Apply documentation patch from Matthew Pocock. Thank you Matthew!

garydgregory · garydgregory · commit b5657da870ca · 2011-11-13T20:59:07.000Z
git-svn-id: https://svn.apache.org/repos/asf/commons/proper/codec/trunk@1201511 13f79535-47bb-0310-9956-ffa450edef68
diff --git a/src/main/java/org/apache/commons/codec/language/bm/BeiderMorseEncoder.java b/src/main/java/org/apache/commons/codec/language/bm/BeiderMorseEncoder.java
@@ -31,11 +31,56 @@
  * This encoder is intentionally mutable to allow dynamic configuration through bean properties. As such, it is mutable, and may not be
  * thread-safe. If you require a guaranteed thread-safe encoding then use {@link PhoneticEngine} directly.
  * </p>
+ *
+ * <h2>Encoding overview</h2>
+ *
+ * <p>
+ * Beider-Morse phonetic encodings is a multi-step process. Firstly, a table of rules is consulted to guess what
+ * language the word comes from. For example, if it ends in "<code>ault</code>" then it infers that the word is French. Next,
+ * the word is translated into a phonetic representation using a language-specific phonetics table. Some runs of letters
+ * can be pronounced in multiple ways, and a single run of letters may be potentially broken up into phonemes at
+ * different places, so this stage results in a set of possible language-specific phonetic representations. Lastly,
+ * this language-specific phonetic representation is processed by a table of rules that re-writes it phonetically taking
+ * into account systematic pronunciation differences between languages, to move it towards a pan-indo-european phonetic
+ * representation. Again, sometimes there are multiple ways this could be done and sometimes things that can be
+ * pronounced in several ways in the source language have only one way to represent them in this average phonetic
+ * language, so the result is again a set of phonetic spellings.
+ * </p>
+ *
+ * <p>
+ * Some names are treated as having multiple parts. This can be due to two things. Firstly, they may be hyphenated. In
+ * this case, each individual hyphenated word is encoded, and then these are combined end-to-end for the final encoding.

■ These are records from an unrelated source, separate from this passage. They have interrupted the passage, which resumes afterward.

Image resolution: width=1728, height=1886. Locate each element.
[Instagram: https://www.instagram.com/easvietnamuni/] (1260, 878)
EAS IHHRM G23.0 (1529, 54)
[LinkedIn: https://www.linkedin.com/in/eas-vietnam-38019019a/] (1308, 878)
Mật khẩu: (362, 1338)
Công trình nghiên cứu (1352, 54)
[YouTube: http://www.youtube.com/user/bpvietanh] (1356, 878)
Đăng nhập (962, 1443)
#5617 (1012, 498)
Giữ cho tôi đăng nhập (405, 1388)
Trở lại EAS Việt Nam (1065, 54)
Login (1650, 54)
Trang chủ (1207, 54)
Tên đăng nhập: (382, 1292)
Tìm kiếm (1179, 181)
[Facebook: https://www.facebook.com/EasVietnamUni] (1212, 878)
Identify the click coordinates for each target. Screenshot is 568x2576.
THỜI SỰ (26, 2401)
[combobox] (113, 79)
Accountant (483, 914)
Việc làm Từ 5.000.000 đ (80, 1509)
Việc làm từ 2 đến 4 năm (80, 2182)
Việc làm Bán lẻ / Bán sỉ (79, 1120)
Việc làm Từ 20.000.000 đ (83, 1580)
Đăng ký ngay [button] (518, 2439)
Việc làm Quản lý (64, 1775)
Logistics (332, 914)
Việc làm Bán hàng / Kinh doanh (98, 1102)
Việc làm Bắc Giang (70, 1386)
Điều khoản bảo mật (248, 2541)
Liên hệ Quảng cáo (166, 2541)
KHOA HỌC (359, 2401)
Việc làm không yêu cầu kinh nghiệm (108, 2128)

+ * Secondly, some names have standard prefixes, for example, "<code>Mac/Mc</code>" in Scottish (English) names. As sometimes it is
+ * ambiguous whether the prefix is intended or is an accident of the spelling, the word is encoded once with the prefix
+ * and once without it. The resulting encoding contains one and then the other result.
+ * </p>
+ *
+ *
+ * <h2>Encoding format</h2>
+ *
+ * Individual phonetic spellings of an input word are represented in upper- and lower-case roman characters. Where there
+ * are multiple possible phonetic representations, these are joined with a pipe (<code>|</code>) character. If multiple hyphenated
+ * words where found, or if the word may contain a name prefix, each encoded word is placed in elipses and these blocks
+ * are then joined with hyphens. For example, "<code>d'ortley</code>" has a possible prefix. The form without prefix encodes to
+ * "<code>ortlaj|ortlej</code>", while the form with prefix encodes to "<code>dortlaj|dortlej</code>". Thus, the full, combined encoding is
+ * "<code>(ortlaj|ortlej)-(dortlaj|dortlej)</code>".
+ *
+ * <p>
+ * The encoded forms are often quite a bit longer than the input strings. This is because a single input may have many
+ * potential phonetic interpretations. For example, "<code>Renault</code>" encodes to
+ * "<code>rYnDlt|rYnalt|rYnult|rinDlt|rinalt|rinult</code>". The <code>APPROX</code> rules will tend to produce larger
+ * encodings as they consider a wider range of possible, approximate phonetic interpretations of the original word.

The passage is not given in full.